La empresa estadounidense Satyress presentó oficialmente a Threehalves, un innovador robot centauro de más de dos metros de altura. La máquina fue concebida para intervenir en desastres naturales donde la vida humana corre peligro constante. Su diseño combina la agilidad de un torso humanoide con la estabilidad de una estructura cuadrúpeda.
A diferencia de otros desarrollos en la industria de la inteligencia artificial, el autómata no opera de forma autónoma. Según explicó a la cadena KCRA el fundador de Satyress, Beau G.:
"El objetivo es demostrar que la robótica puede desempeñar un papel relevante en la gestión de emergencias", sin exponer vidas a decisiones imprevistas.

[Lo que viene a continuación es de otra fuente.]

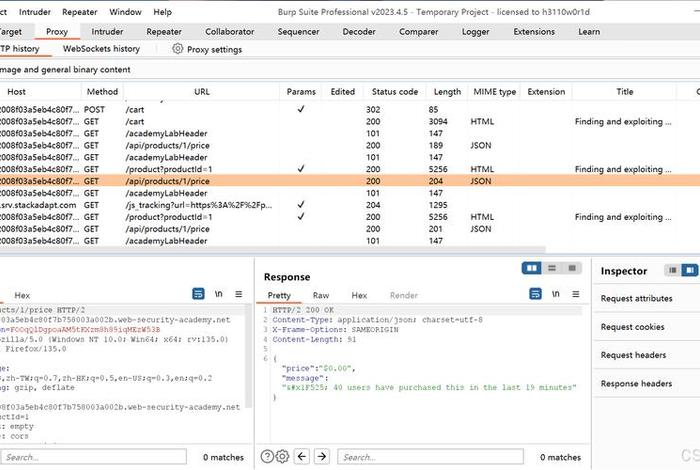Screen dimensions: 700x470
Task: Expand Response headers section in Inspector
Action: pyautogui.click(x=635, y=383)
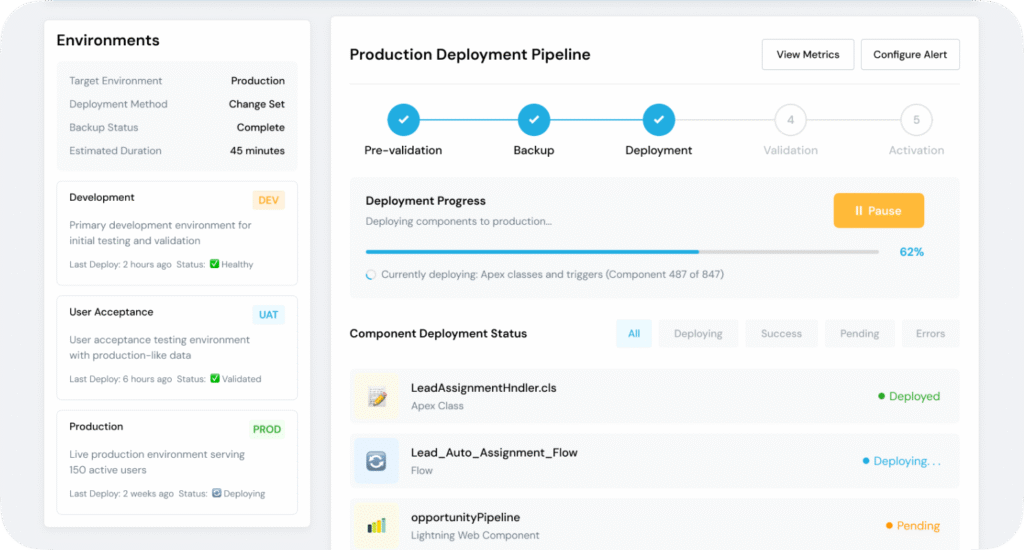Switch to the Errors filter tab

El sistema funciona mediante control remoto en tiempo real, operando como un avatar de alta resistencia para brigadistas. Esta arquitectura permite maniobrar en superficies inestables, escombros o entornos de calor extremo. Los técnicos dirigen cada movimiento a distancia sin exponerse a derrumbes o sustancias tóxicas.
En lugar de manos frágiles, el prototipo cuenta con un acople rápido para herramientas industriales y de rescate. La plataforma puede utilizar motosierras, taladros e impactadoras para cortar vegetación pesada. Esta capacidad facilita la creación de cortafuegos y la remoción rápida de obstáculos en zonas de riesgo.

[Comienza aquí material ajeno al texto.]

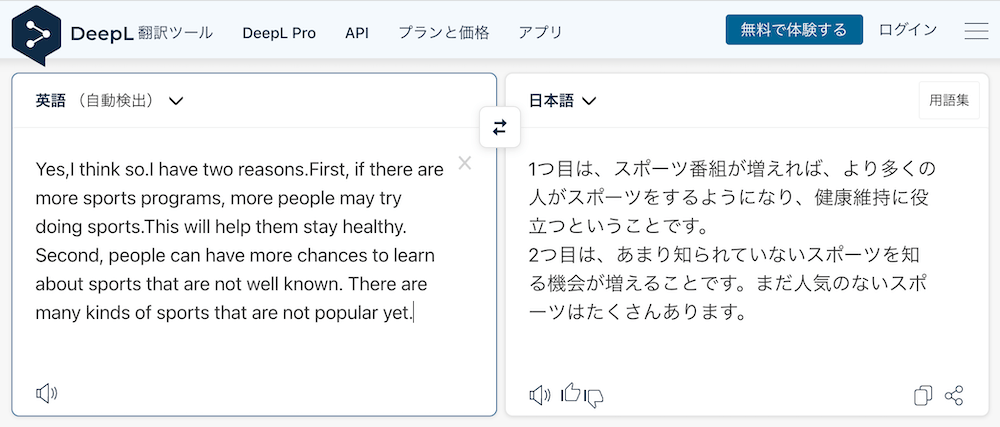Copy the translated text to clipboard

Para evitar accidentes por fallos técnicos o pérdidas de energía, los ingenieros integraron frenos neumáticos y mecanismos de seguridad mecánica. Como fue informado en la publicación mediante el sitio oficial de Satyress, la propuesta busca:
"Dar a los trabajadores calificados superpoderes en empleos que hoy son peligrosos para los humanos".

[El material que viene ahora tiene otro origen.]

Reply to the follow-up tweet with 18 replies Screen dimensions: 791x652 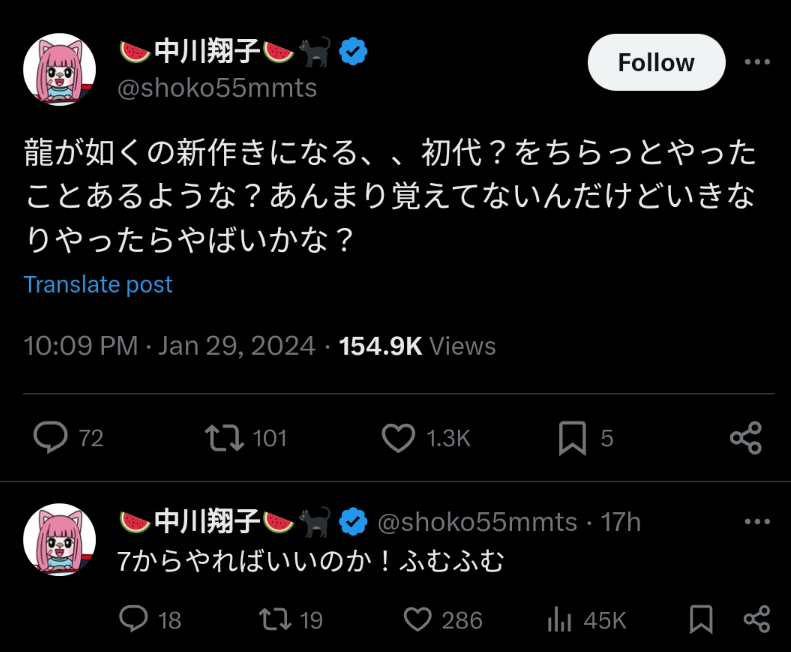133,619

Aunque su peculiar aspecto de criatura mitológica se viralizó rápidamente en redes sociales, el prototipo continúa en fase de pruebas. La firma californiana mantiene ensayos activos para validar su rendimiento en escenarios reales. Hasta el momento no existen fechas oficiales de comercialización ni precios definidos para el mercado global.